## Your objective
The result is the exact lines from the one containing "How do I perform: Click" through the final line of the entries; leave out the pictures.

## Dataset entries

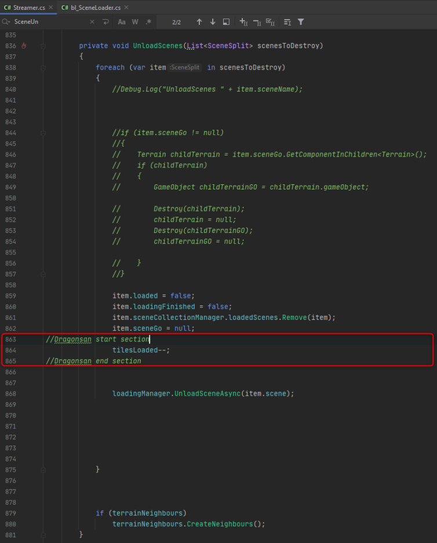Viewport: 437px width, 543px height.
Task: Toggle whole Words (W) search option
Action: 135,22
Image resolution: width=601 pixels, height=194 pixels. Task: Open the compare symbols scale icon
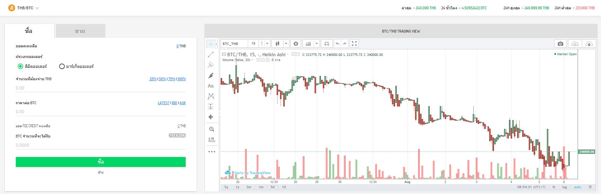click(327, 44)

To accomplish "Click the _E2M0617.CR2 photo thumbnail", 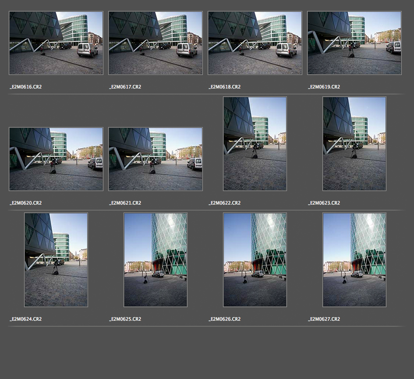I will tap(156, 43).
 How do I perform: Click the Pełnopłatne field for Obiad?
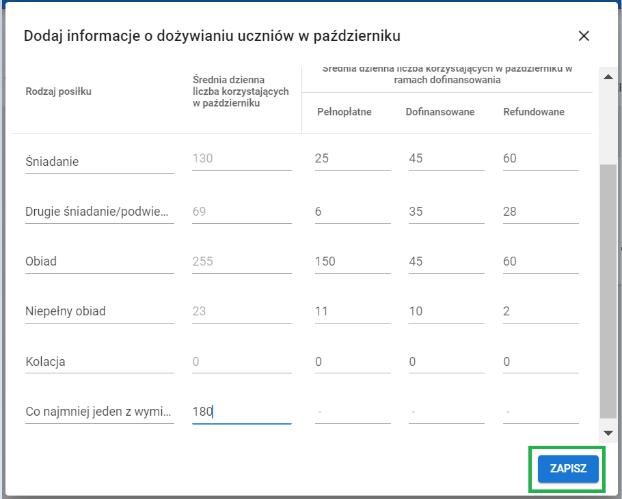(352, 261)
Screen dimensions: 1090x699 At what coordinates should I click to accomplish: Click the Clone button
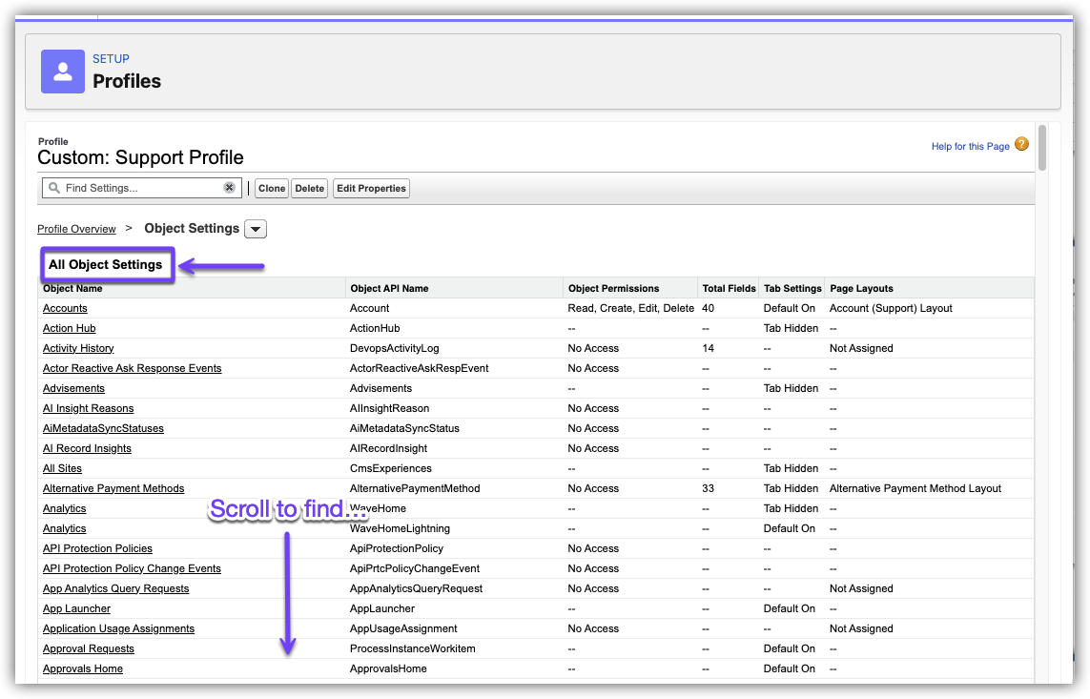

## Task answer
 How do I perform: Click the Pełnopłatne field for Obiad?
(352, 261)
Screen dimensions: 1090x699 At what coordinates should I click to accomplish: Click the Clone button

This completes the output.